Extract every line in the records below that contains the string "resolution".

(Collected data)
•••
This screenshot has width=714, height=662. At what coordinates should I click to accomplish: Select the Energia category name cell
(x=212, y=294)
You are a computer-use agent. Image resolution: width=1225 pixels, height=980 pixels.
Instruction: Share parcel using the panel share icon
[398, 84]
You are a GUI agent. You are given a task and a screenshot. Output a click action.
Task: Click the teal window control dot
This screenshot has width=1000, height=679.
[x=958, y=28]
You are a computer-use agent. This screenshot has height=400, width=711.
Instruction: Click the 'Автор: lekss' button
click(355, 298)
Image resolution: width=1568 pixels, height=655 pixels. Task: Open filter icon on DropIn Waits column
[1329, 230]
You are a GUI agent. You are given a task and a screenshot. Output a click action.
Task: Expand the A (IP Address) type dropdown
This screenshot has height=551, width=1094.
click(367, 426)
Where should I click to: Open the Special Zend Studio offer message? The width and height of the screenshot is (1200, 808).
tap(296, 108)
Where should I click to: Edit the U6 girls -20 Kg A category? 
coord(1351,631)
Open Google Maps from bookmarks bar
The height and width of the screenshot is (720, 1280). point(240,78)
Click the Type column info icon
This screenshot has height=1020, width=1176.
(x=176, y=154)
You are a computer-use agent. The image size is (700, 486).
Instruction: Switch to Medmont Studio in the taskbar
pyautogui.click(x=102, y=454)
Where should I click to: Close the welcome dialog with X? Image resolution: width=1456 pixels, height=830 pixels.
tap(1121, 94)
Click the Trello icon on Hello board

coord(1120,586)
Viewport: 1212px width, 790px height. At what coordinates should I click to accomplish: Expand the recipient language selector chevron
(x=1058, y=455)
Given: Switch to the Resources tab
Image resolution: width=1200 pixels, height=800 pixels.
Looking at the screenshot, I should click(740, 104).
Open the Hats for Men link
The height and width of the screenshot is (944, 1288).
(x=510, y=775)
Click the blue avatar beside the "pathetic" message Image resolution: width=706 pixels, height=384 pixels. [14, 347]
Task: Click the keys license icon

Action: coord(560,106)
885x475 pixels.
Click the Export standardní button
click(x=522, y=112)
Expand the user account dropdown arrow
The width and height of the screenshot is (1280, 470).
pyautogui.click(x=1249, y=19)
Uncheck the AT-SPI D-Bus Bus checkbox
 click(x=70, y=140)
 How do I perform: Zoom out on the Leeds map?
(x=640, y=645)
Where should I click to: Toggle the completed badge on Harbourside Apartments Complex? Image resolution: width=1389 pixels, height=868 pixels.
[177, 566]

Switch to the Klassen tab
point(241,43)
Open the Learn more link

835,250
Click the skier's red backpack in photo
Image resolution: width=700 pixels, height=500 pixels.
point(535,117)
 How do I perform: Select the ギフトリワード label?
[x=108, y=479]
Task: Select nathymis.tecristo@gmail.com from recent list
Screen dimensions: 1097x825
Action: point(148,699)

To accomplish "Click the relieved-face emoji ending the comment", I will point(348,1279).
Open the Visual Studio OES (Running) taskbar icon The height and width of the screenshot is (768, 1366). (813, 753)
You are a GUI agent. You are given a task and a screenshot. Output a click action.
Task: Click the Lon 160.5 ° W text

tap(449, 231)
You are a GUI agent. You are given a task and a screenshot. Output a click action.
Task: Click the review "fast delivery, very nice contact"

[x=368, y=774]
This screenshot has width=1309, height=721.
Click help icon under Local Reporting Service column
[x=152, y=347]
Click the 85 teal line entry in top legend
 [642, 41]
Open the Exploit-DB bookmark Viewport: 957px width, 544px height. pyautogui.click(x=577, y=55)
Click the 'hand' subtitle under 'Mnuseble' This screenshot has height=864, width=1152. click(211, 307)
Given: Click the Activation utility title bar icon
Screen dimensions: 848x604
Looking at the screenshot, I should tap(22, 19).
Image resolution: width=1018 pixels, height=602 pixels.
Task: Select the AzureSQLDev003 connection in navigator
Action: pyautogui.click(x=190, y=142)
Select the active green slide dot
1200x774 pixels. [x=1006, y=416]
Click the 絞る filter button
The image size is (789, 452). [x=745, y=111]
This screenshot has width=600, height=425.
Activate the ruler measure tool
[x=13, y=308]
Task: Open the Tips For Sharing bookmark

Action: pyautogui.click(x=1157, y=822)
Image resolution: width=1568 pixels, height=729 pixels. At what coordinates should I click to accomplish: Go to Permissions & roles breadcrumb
•••
● **Output**
You are a computer-use agent. Image resolution: width=1225 pixels, height=980 pixels.
Image resolution: width=1568 pixels, height=655 pixels. Task: Open filter icon on DropIn Waits column
Where should I click to: Close the welcome dialog with X? Image resolution: width=1456 pixels, height=830 pixels.
Image resolution: width=1200 pixels, height=800 pixels.
Click the blue avatar beside the "pathetic" message Image resolution: width=706 pixels, height=384 pixels. [14, 347]
Where should I click to: Toggle the completed badge on Harbourside Apartments Complex? Image resolution: width=1389 pixels, height=868 pixels.
Image resolution: width=700 pixels, height=500 pixels.
Image resolution: width=1018 pixels, height=602 pixels.
Image resolution: width=1568 pixels, height=729 pixels. At what coordinates should I click to accomplish: Go to Permissions & roles breadcrumb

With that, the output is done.